# What this task involves
Pick up the daily blog post on William Shatner's 80th birthday and Margaret Hamilton's role as the witch, and keep writing it from its last line.

[BEGIN Excerpted passage]

RAIN RAIN GO AWAY COME AGAIN…..UMM…..JULY?
today’s daily blog brought to you by the wonderful folks at DISCOUNT VAC AND DAKOTA HOT TUBS OF ABERDEEN…
1. can you beleive that WILLIAM SHATNER turns 80 today? yep..EIGHTY…can’t quite get that in my head….SHATNER, of course, was CAPTAIN KIRK on “STAR TREK”. and is still on tv including a show called “SHATNER’S RAW NERVE”, which is a great great interview show….here’s the birthday boy back in his young and good looking days…
and here’s WILLIAM SHATNER today on his 80th birthday.
why do the old guys get the good looking girls? ha ha
2. in our “WHATEVER HAPPENED TO ” section for today, we check in on the late MARGARET HAMILTON who played the WITCH on “THE WIZARD OF OZ.” very few characters have freaked out millions of people, but the witch did….
the story goes that she almost died from the green paint used in the role….

[END Excerpted passage]
[BEGIN Supplied records]

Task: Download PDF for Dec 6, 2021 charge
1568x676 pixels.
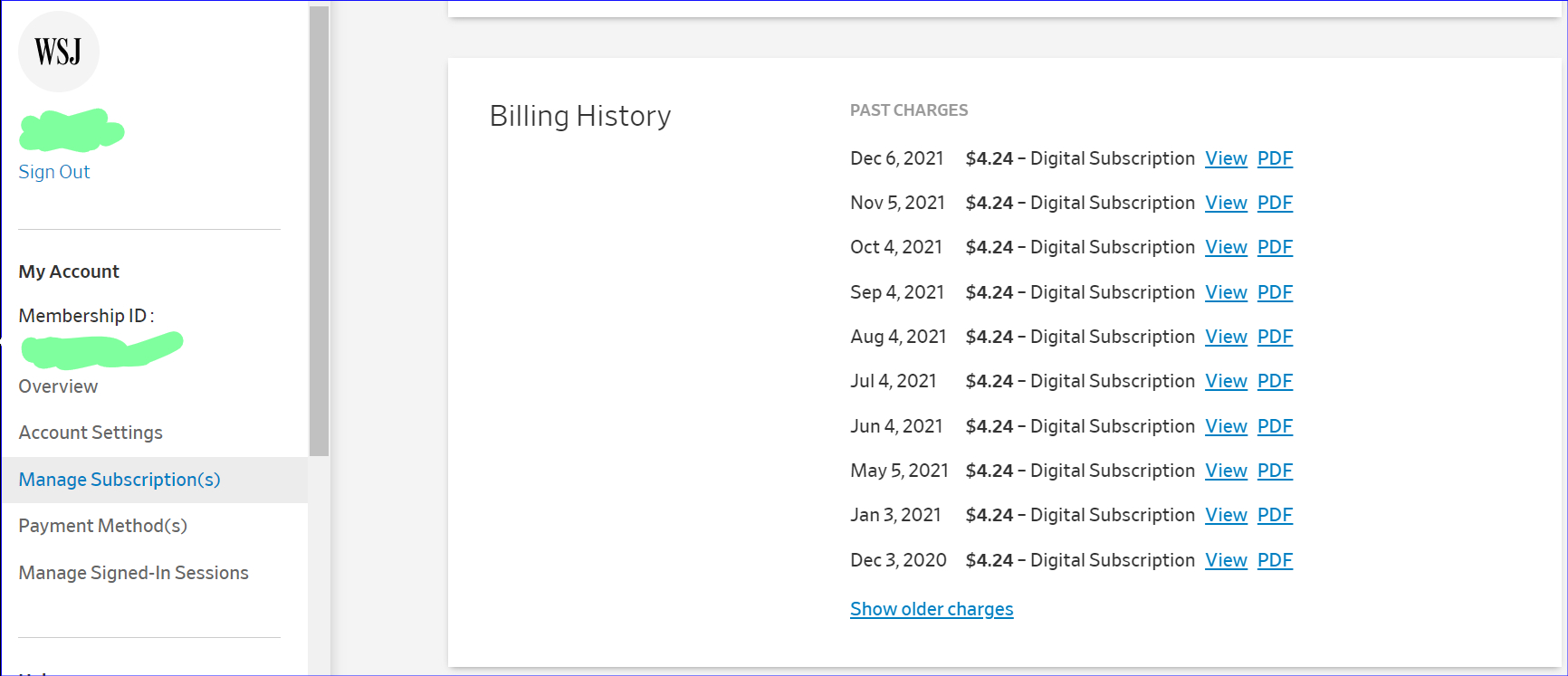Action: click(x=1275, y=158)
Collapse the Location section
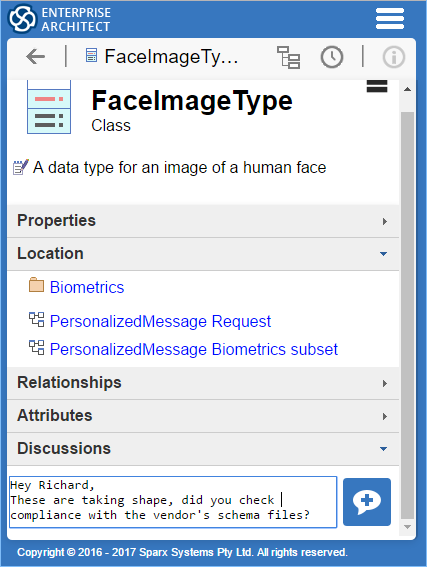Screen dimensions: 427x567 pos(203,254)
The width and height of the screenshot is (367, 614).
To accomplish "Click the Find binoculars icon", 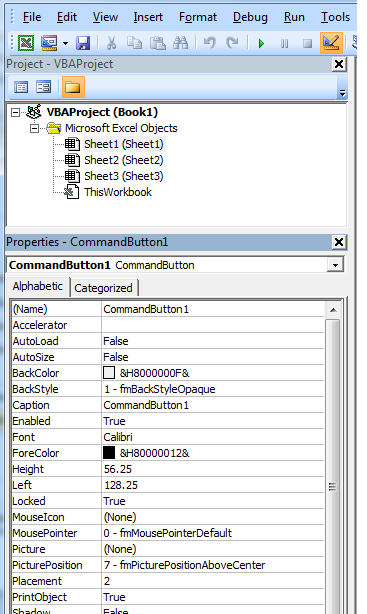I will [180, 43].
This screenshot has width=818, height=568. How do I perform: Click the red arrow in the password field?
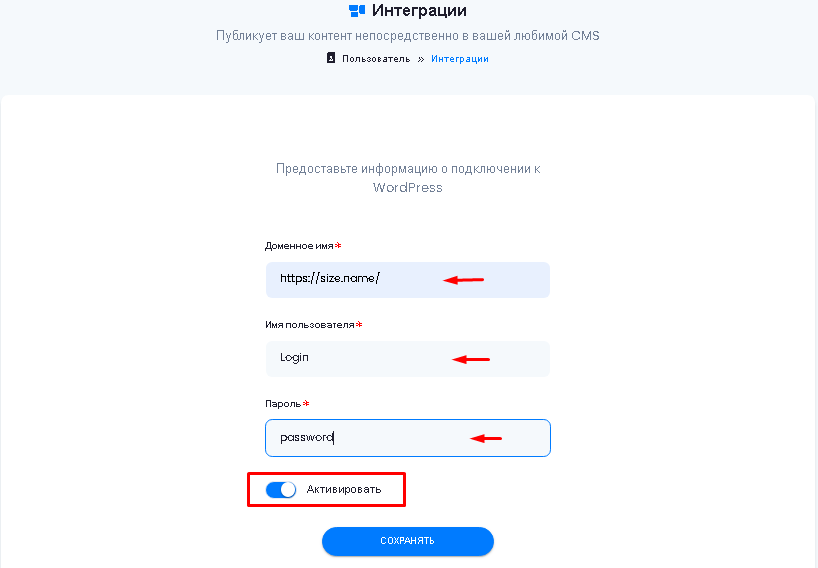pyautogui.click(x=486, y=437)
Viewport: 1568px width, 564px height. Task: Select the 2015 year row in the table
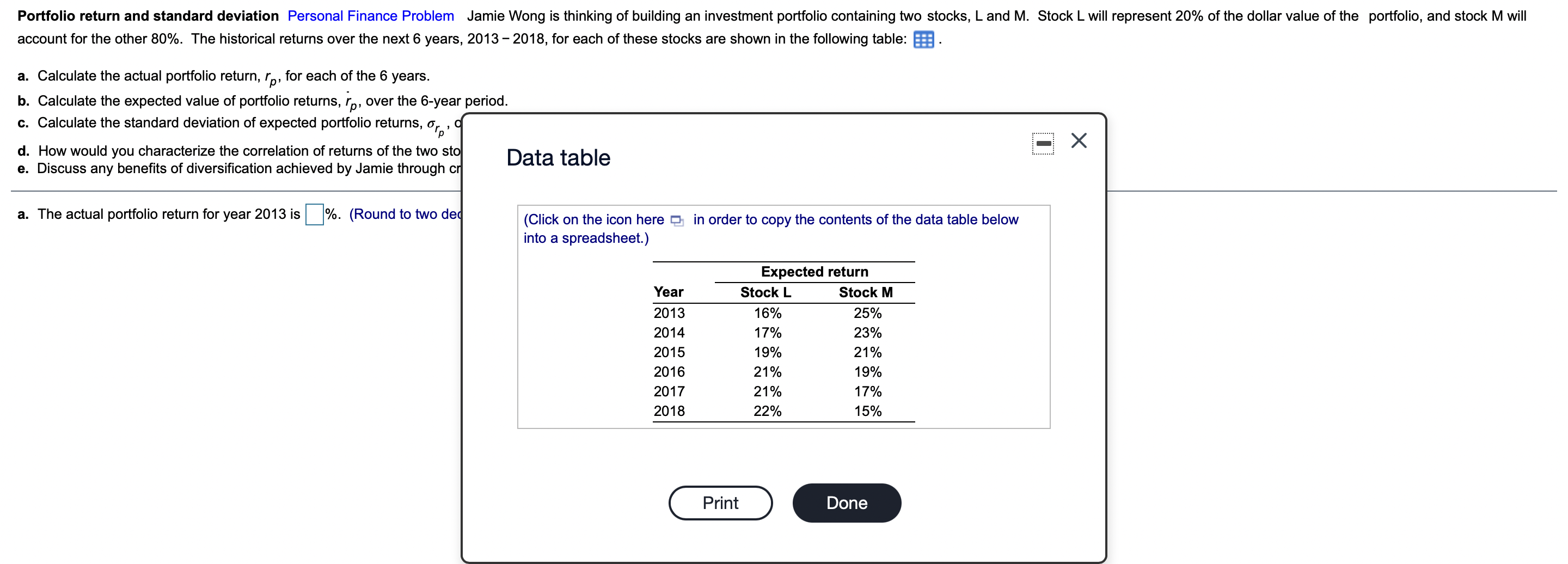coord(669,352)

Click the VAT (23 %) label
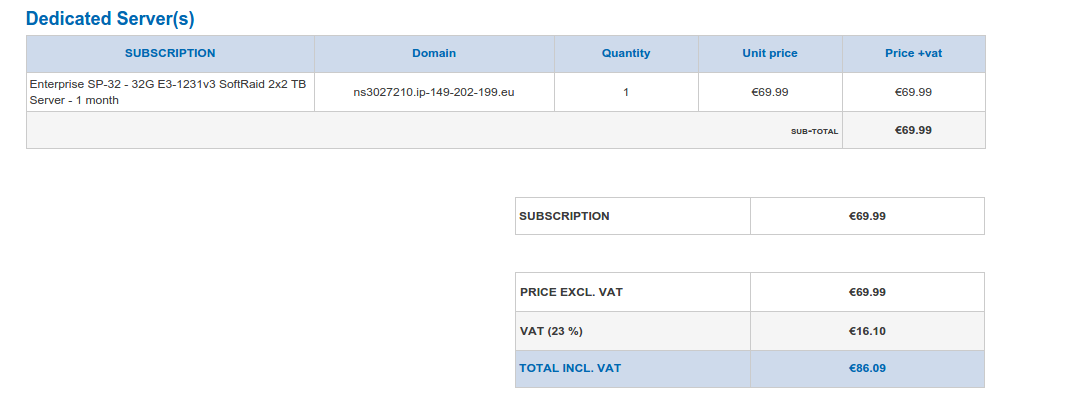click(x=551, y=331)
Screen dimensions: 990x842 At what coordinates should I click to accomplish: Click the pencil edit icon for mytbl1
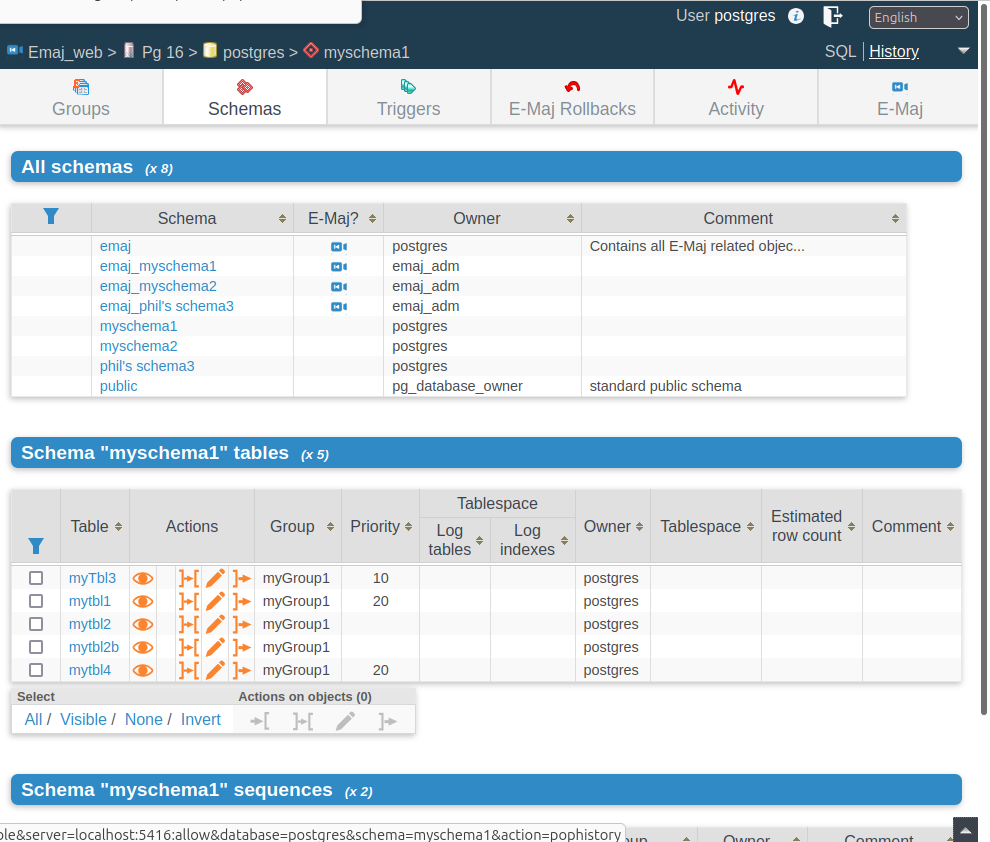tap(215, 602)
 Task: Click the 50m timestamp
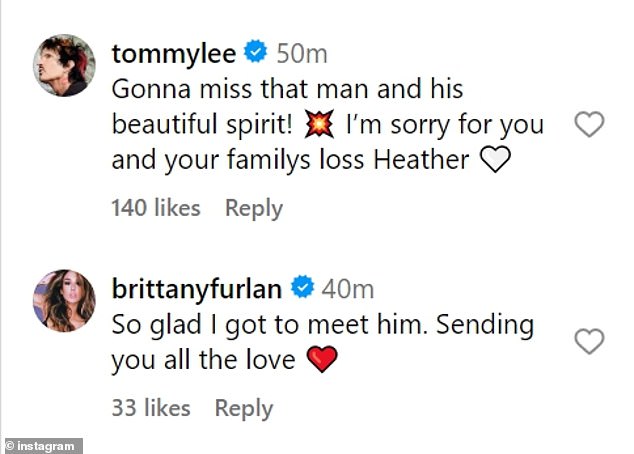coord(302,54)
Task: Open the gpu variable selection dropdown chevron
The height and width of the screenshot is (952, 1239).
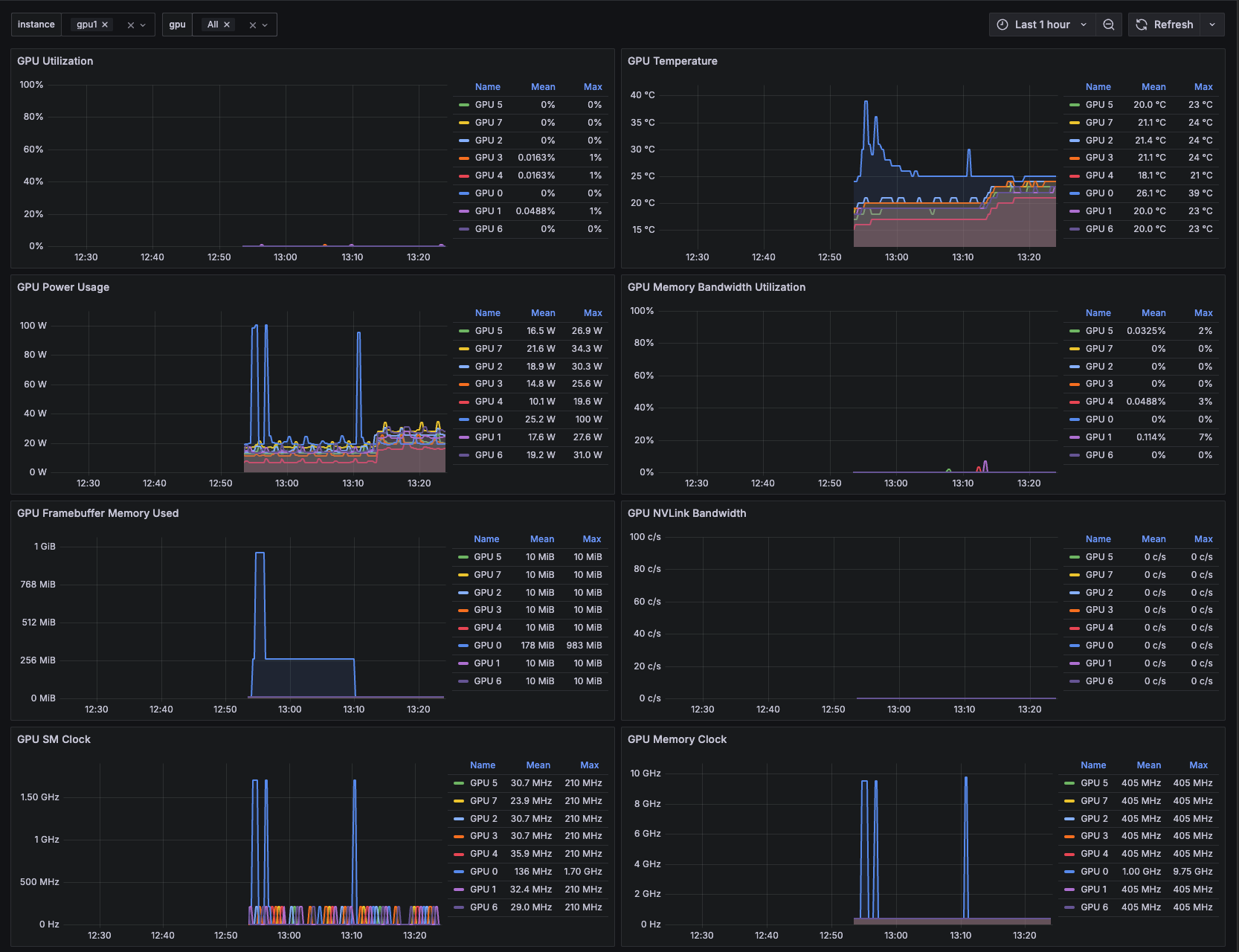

[END Supplied records]

# Response to the exercise
do you remember the coffee commercial that MARGARET HAMILTON did in her later years? check it out…
MARGARET HAMILTON lived a long long time. she died in 1985 at the age of 82…here’s a later photo of her.
3. spent last night watching my TENNESSEE VOLUNTEER ladies win another game…..with my men’s team out, i now have to focus on the girls. and actually, the TENNESSEE VOLS ladies are the reason i started liking this team anyway….other than their AWESOME ORANGE UNIFORMS….
4. don’t forget that pianist JIM WITTER is going to be in ABERDEEN this sunday night performing the songs of BILLY JOEL AND ELTON JOHN….it’s going to be an amazing show…..plus he does some tv theme songs and lots of fun stuff….get your tickets at the ABERDEEN AREA ARTS COUNCIL office in the former CENTRAL HIGH SCHOOL BUILDING….i’ll have more on this in the coming days.
5. FARGO is looking at 15-20 inches of snow today…KEEP IT UP THERE…ha ha…..and the problem with this time of year, is that the snow is that icky wet, heavy crap…..we’re looking at more rain here, but could be switching over to snow.
6. PRESIDENT OBAMA said that the UNITED STATE’S latest “engagement” will last days and not weeks….of course, we don’t know whether he’s talking about LIBYA or MARCH MADNESS….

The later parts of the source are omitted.